__Instructions for the task__.
Below are some records. Return exactly the lines from the one containing "Utiliser Esploro (72, 1350)" through the one containing "[Afficher la zone", both included, and only those.

-- Excerpted records follows --

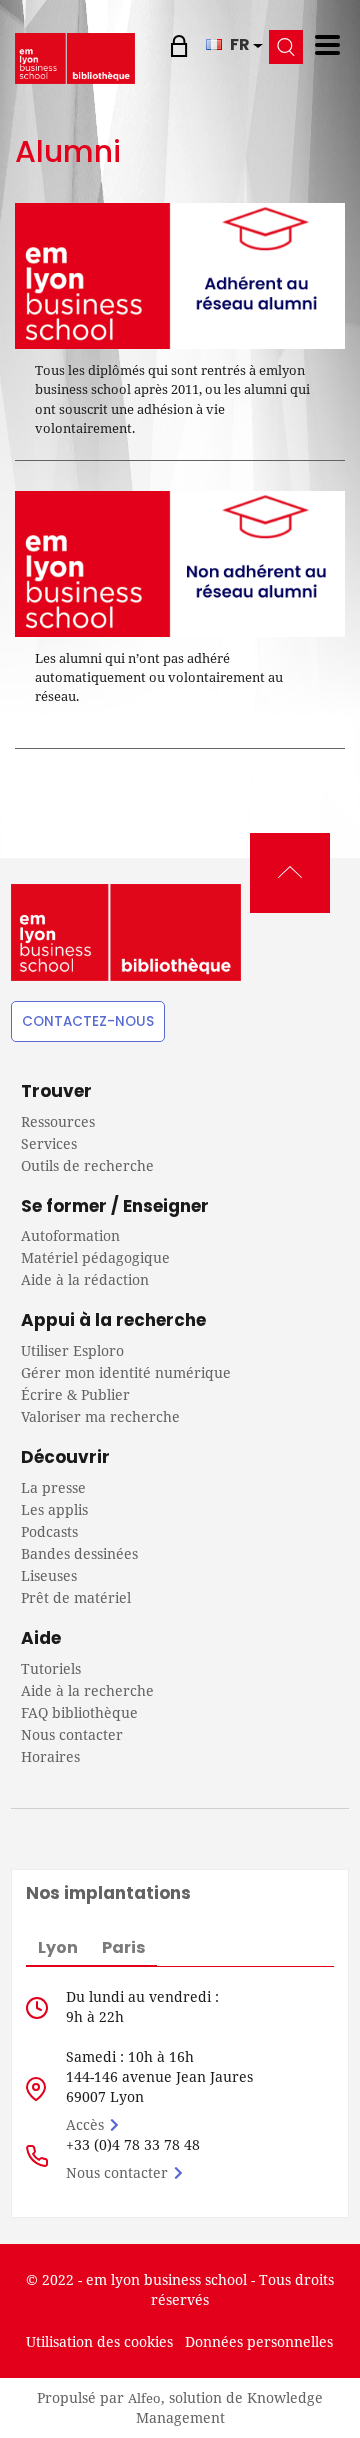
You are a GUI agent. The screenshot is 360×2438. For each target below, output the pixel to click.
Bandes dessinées (79, 1553)
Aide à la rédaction (85, 1279)
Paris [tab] (123, 1947)
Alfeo (144, 2398)
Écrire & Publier (75, 1394)
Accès (85, 2124)
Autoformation (70, 1235)
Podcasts (49, 1531)
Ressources (58, 1121)
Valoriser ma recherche (100, 1416)
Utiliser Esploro (72, 1350)
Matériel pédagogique (95, 1257)
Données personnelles (259, 2341)
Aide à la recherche (87, 1690)
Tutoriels (51, 1668)
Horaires (50, 1756)
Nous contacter (72, 1734)
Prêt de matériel (76, 1597)
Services (49, 1143)
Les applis (54, 1509)
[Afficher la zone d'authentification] (181, 45)
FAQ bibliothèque (79, 1712)
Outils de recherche (87, 1165)
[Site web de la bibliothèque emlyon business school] (75, 58)
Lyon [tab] (58, 1947)
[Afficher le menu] (327, 45)
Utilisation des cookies (99, 2341)
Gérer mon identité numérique (126, 1372)
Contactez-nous (88, 1021)
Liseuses (49, 1575)
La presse (53, 1487)
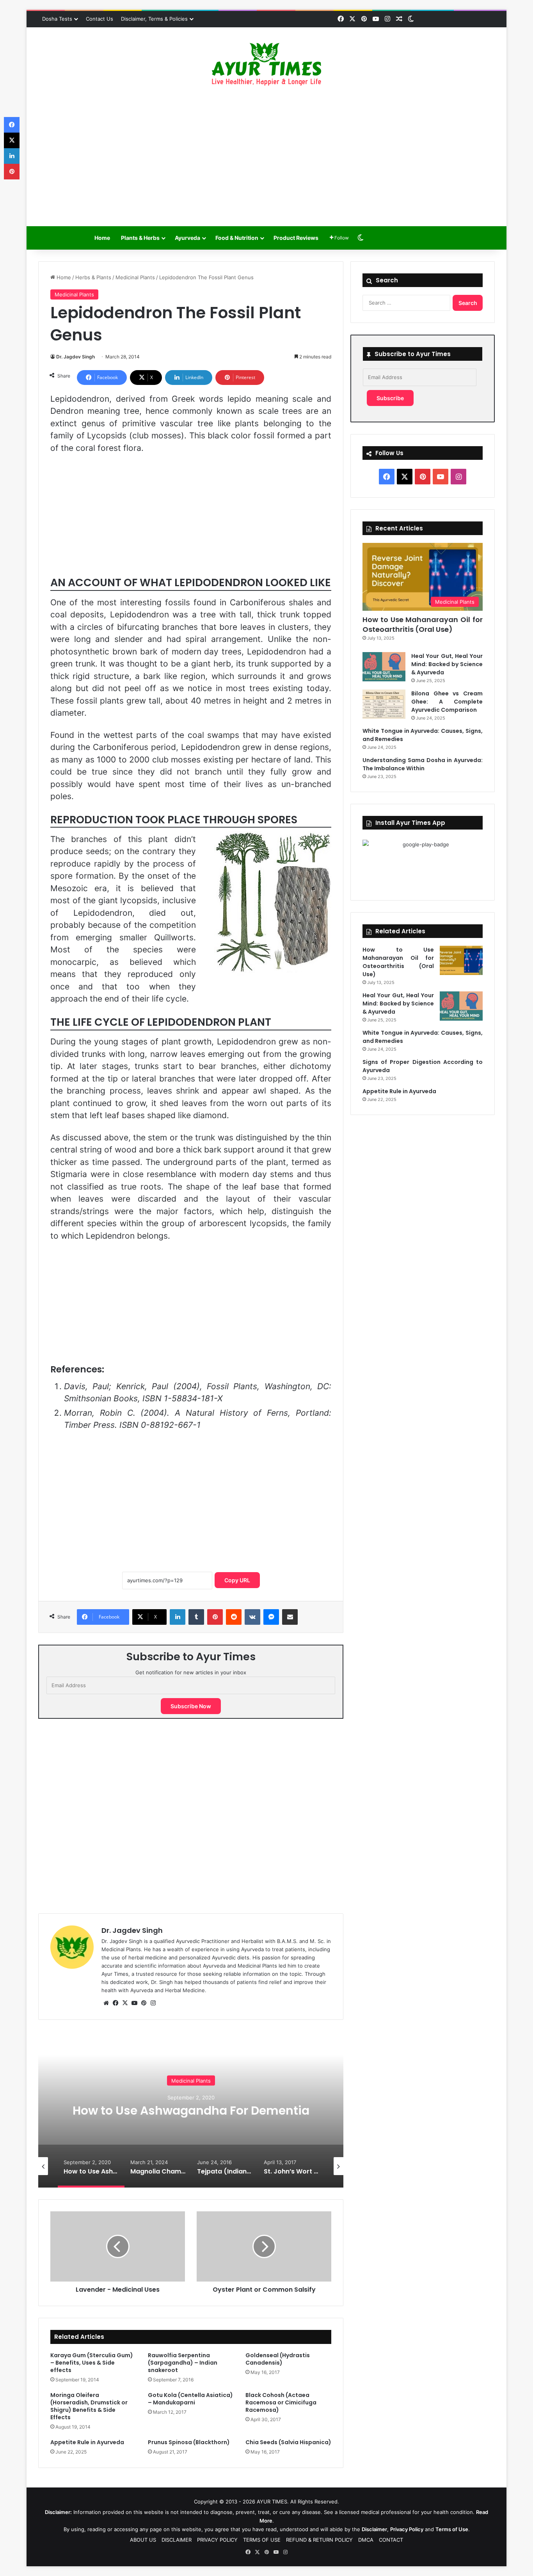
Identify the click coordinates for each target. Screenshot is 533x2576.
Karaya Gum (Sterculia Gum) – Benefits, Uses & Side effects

-- Excerpted records concluded --

__Answer below__.
Utiliser Esploro (72, 1350)
Matériel pédagogique (95, 1257)
Données personnelles (259, 2341)
Aide à la recherche (87, 1690)
Tutoriels (51, 1668)
Horaires (50, 1756)
Nous contacter (72, 1734)
Prêt de matériel (76, 1597)
Services (49, 1143)
Les applis (54, 1509)
[Afficher la zone d'authentification] (181, 45)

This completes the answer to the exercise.